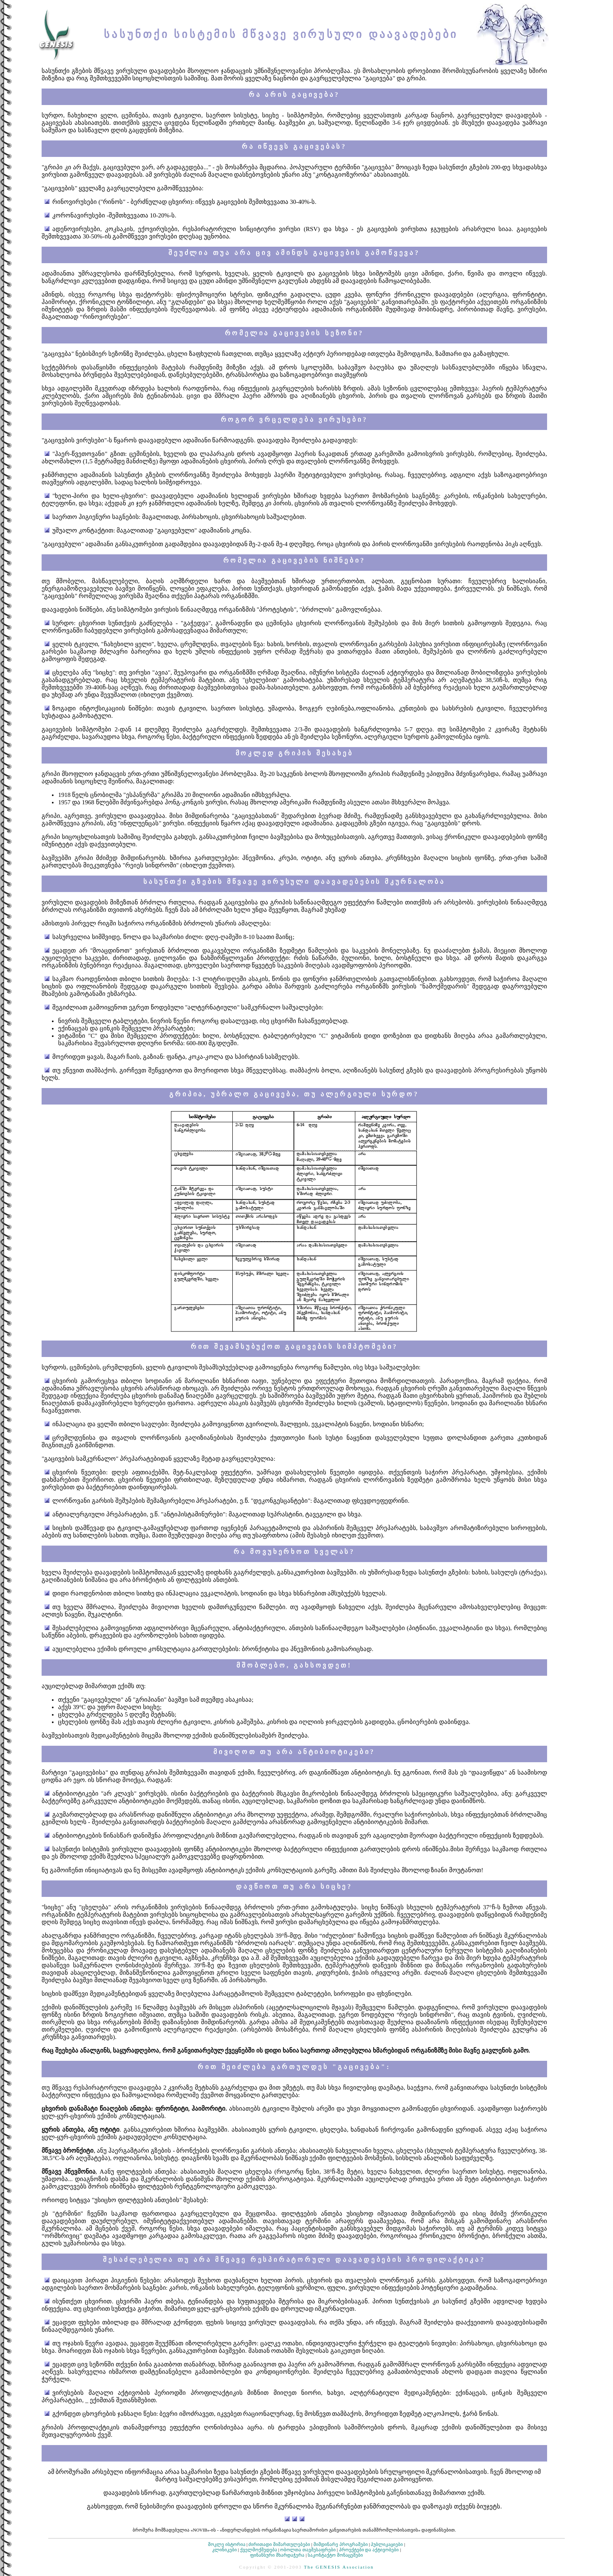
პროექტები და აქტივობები (369, 2549)
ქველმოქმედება (258, 2549)
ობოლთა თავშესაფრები (308, 2549)
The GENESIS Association (339, 2566)
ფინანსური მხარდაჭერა (277, 2555)
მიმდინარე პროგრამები (341, 2544)
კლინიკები (224, 2549)
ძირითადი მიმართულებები (279, 2544)
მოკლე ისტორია (227, 2544)
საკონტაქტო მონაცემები (335, 2555)
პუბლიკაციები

* * * * * * * * *

**What to do**
This exercise calls for the records to be given again exactly, without the images.

**Answer to the problem**
პროექტები და აქტივობები (369, 2549)
ქველმოქმედება (258, 2549)
ობოლთა თავშესაფრები (308, 2549)
The GENESIS Association (339, 2566)
ფინანსური მხარდაჭერა (277, 2555)
მიმდინარე პროგრამები (341, 2544)
კლინიკები (224, 2549)
ძირითადი მიმართულებები (279, 2544)
მოკლე ისტორია (227, 2544)
საკონტაქტო მონაცემები (335, 2555)
პუბლიკაციები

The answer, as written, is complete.